Information provided: Begin

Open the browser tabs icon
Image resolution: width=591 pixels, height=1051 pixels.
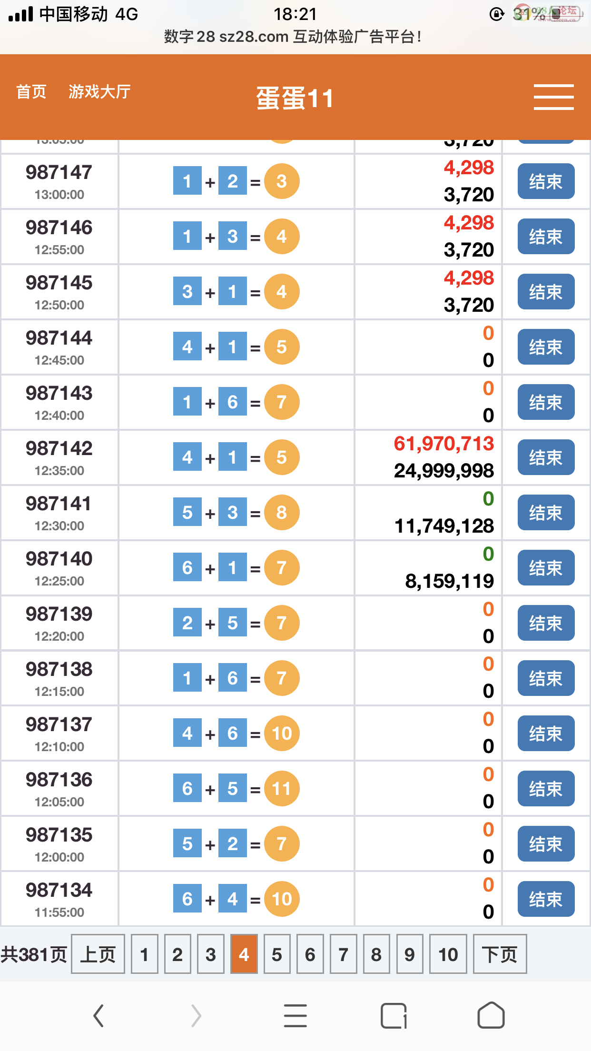[x=394, y=1016]
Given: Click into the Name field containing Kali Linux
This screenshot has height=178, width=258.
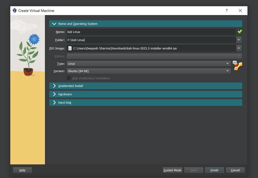Looking at the screenshot, I should pyautogui.click(x=150, y=32).
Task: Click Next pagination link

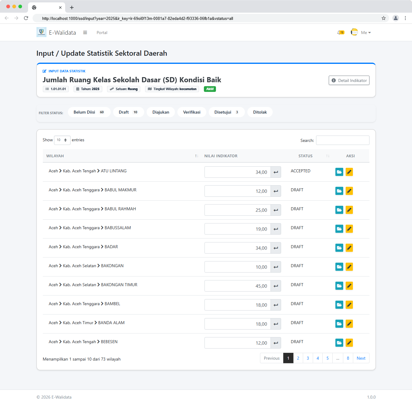Action: point(361,358)
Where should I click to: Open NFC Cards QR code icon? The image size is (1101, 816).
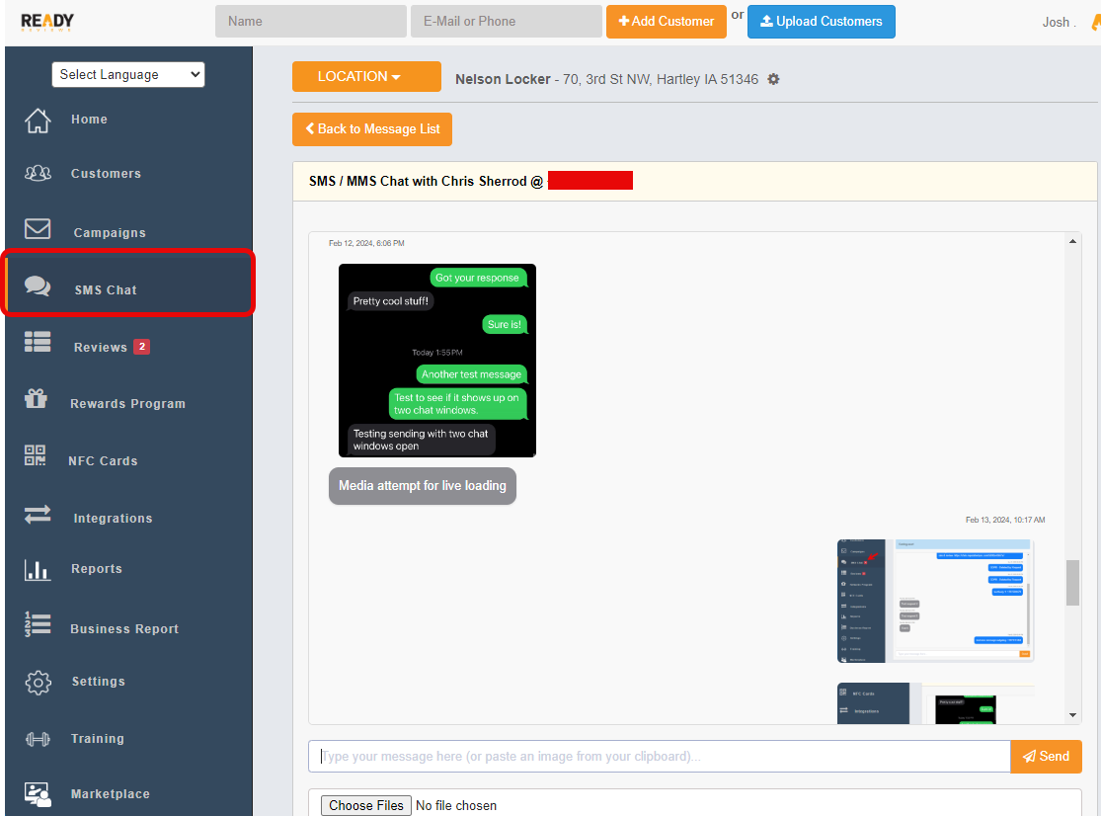tap(36, 455)
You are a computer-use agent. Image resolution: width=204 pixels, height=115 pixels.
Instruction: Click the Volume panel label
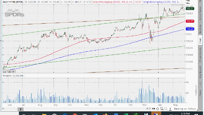7,76
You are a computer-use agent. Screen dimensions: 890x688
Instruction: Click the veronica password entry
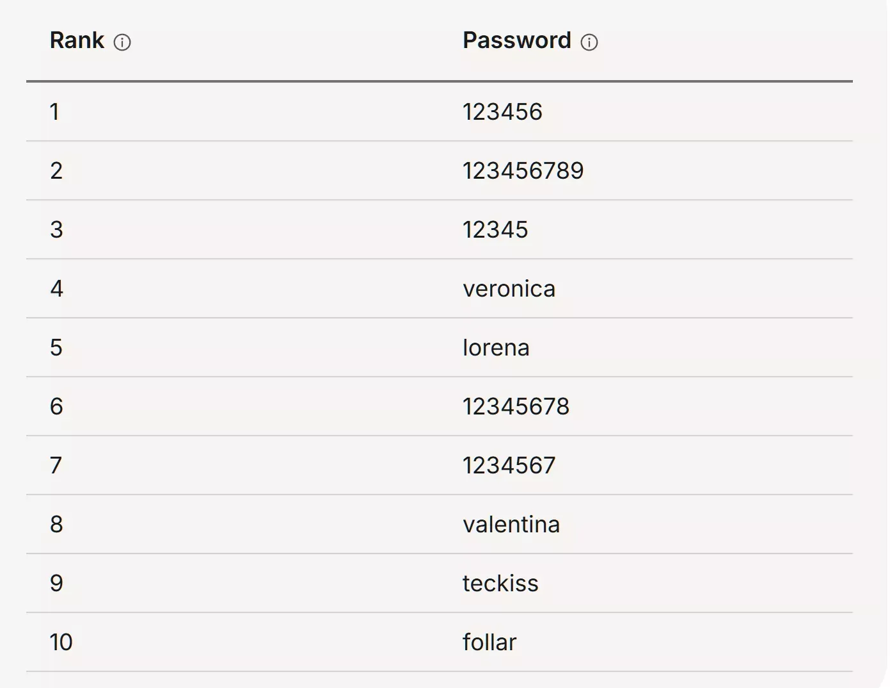coord(509,289)
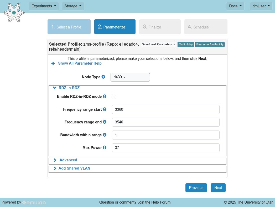The width and height of the screenshot is (275, 207).
Task: Open the Radio Map
Action: [186, 44]

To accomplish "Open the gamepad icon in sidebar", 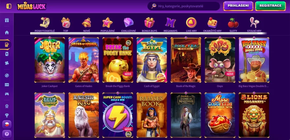I will click(7, 94).
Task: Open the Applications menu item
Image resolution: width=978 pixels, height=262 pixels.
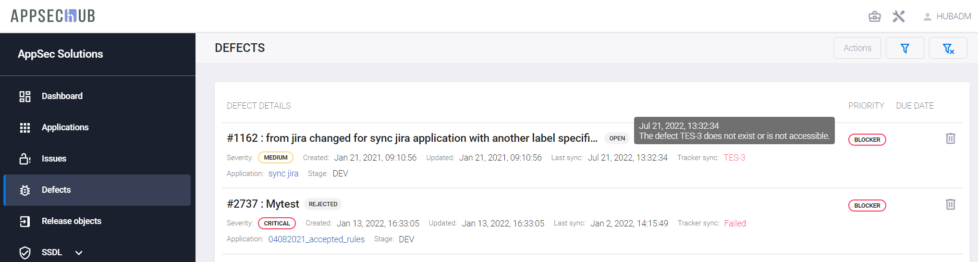Action: [65, 127]
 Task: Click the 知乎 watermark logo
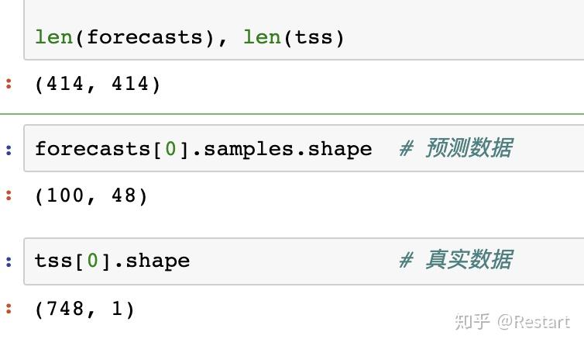point(472,322)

Information provided: End

Required action.
Read through the entries and count the lines where "computer" appears; respond with the number only.

Completed task.
2